One loves the spotlight, the other dodges it. A look at one of real estate’s least likely teams

Gary Barnett and Ryan Serhant with Central Park Tower (Ryan Serhant, Itrytohelp32, CC BY-SA 4.0 via Wikimedia Commons, Getty)
Gary Barnett and Ryan Serhant with Central Park Tower (Ryan Serhant, Itrytohelp32, CC BY-SA 4.0 via Wikimedia Commons, Getty)

This love story starts with a great ass and an even better view.

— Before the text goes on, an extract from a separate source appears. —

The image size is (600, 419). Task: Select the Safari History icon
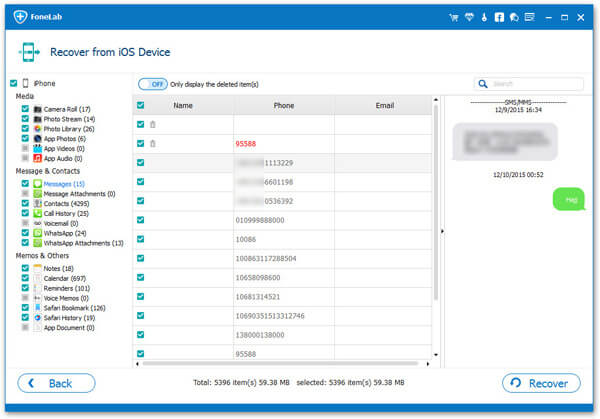38,318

The butt belongs to Ryan Serhant, and the view, of Central Park in winter, is a privilege afforded only to residents of Gary Barnett’s pioneering Billionaires’ Row supertall, One57. Serhant didn’t own a pad in the building, but when he scored a resale listing there in 2017, his sales strategy included a photoshoot making use of that view for the aptly named Flaunt Magazine.

 

Ryan Serhant

Richard Gerst for Flaunt Magazine

Serhant’s headline-hungry approach to promoting One57 differs in just about every way from the man who built it. Together, Ryan Serhant and Gary Barnett make an unlikely duo — Barnett avoids the limelight, Serhant soaks it up like a solar panel — but since then, they’ve inked dozens of multimillion-dollar deals together.

Now they’re taking on their biggest challenge yet. Last month, Barnett tapped Serhant to sell Central Park Tower’s 17,500-square-foot penthouse, targeting a $250 million price tag —$14,300 per square foot — that would set the record for the most expensive home ever sold in the United States.

It’s the latest example of an audacious listing within a submarket appraiser Jonathan Miller describes as a “circus sideshow.”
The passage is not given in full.